O presidente da Câmara dos Deputados, Hugo Motta, criticou duramente a decisão do ministro Flávio Dino, do Supremo Tribunal Federal, que suspendeu o registro do Partido Liberal por supostas irregularidades em contas e recursos partidários. A manifestação ocorreu por meio de nota oficial divulgada no sábado, 11 de julho de 2026, e classifica a medida como intervenção indevida do Judiciário na atividade política. A suspensão atende a pedido da Procuradoria-Geral da República e envolve o presidente do PL, Valdemar Costa Neto.
Críticas à intervenção judicial
Motta argumentou que a decisão criminaliza a atividade partidária e viola o princípio da separação de poderes. Ele destacou que o Judiciário não pode interferir dessa forma nas estruturas internas dos partidos, pois isso compromete o funcionamento do sistema democrático. A nota reforça que irregularidades administrativas devem ser tratadas por vias próprias, sem afetar o registro da legenda.

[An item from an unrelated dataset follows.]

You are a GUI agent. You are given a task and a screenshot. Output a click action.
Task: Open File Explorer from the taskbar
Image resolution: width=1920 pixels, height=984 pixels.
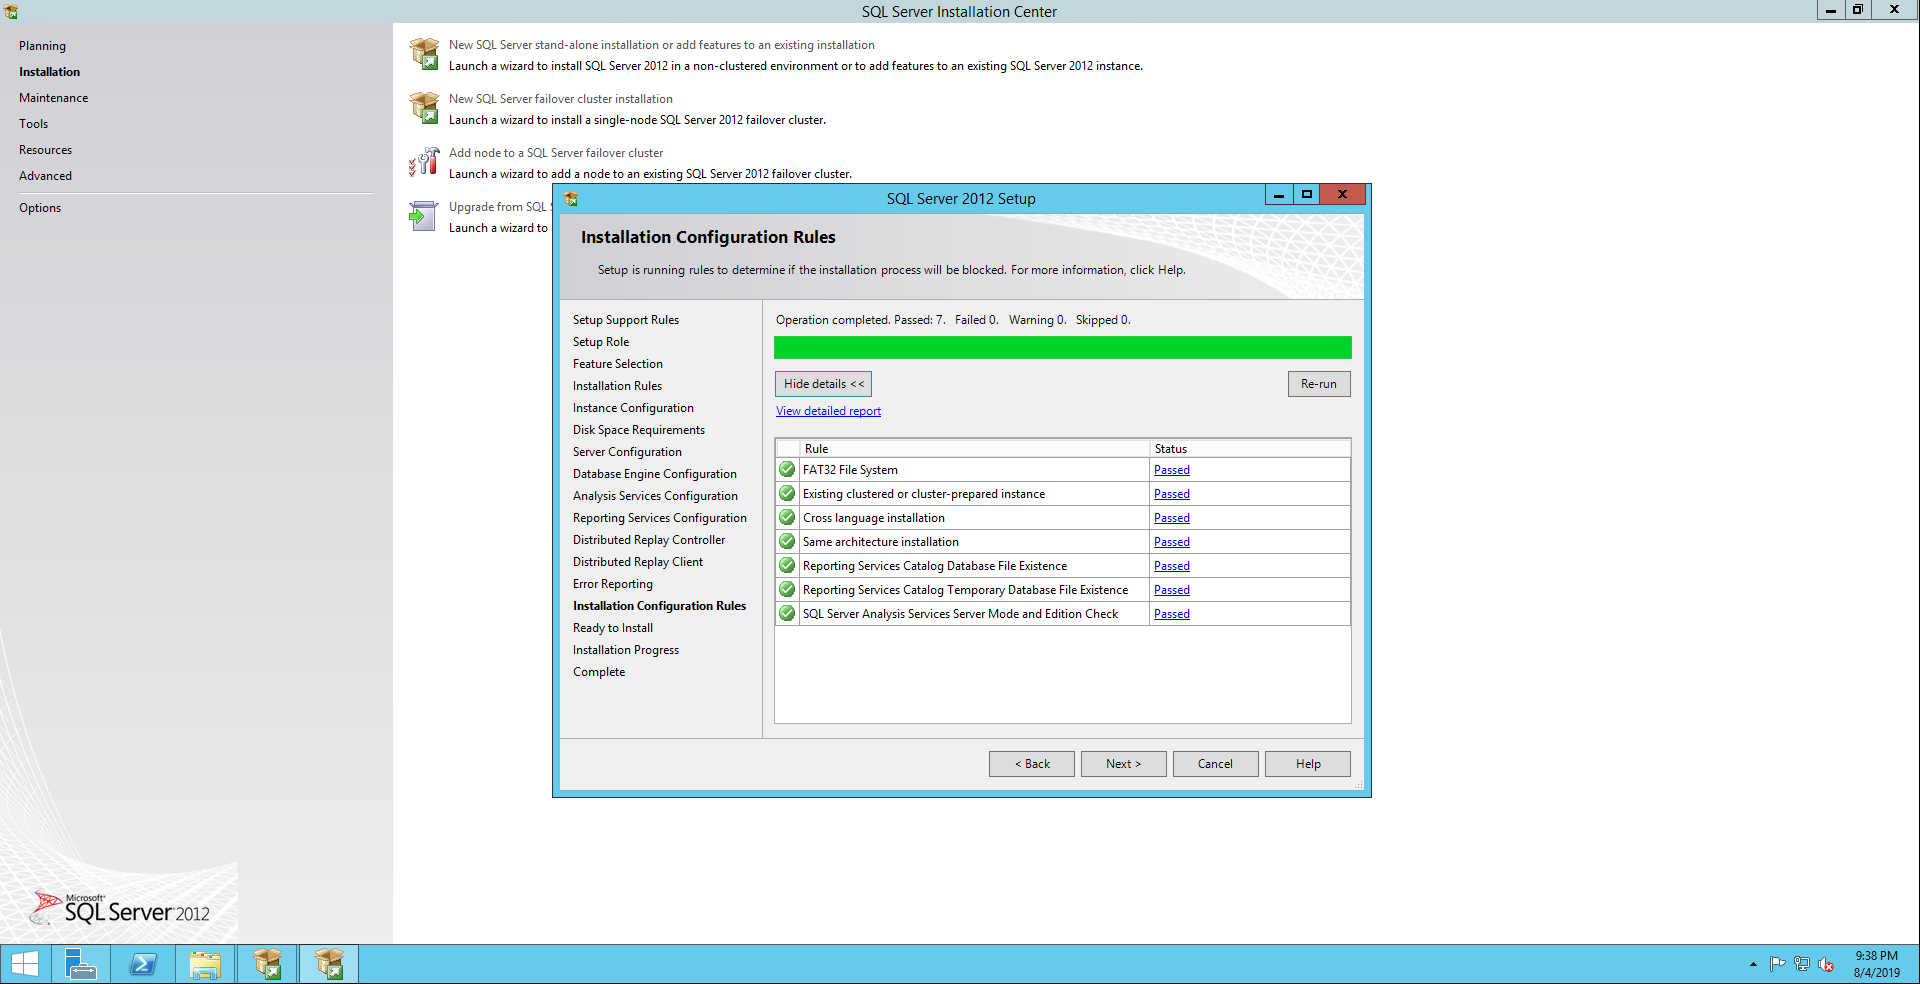(205, 964)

Pedido da Procuradoria-Geral da República
A medida judicial surgiu após análise de documentos que apontam falhas na prestação de contas do PL. A Procuradoria-Geral da República solicitou a suspensão como forma de garantir a regularidade dos recursos públicos destinados ao partido. Até o momento, não há indícios de que outros partidos tenham sido alvo de ações semelhantes.
A decisão do ministro Flávio Dino é inaceitável e representa uma indevida intervenção do Judiciário na atividade política. Não se pode criminalizar a atividade partidária.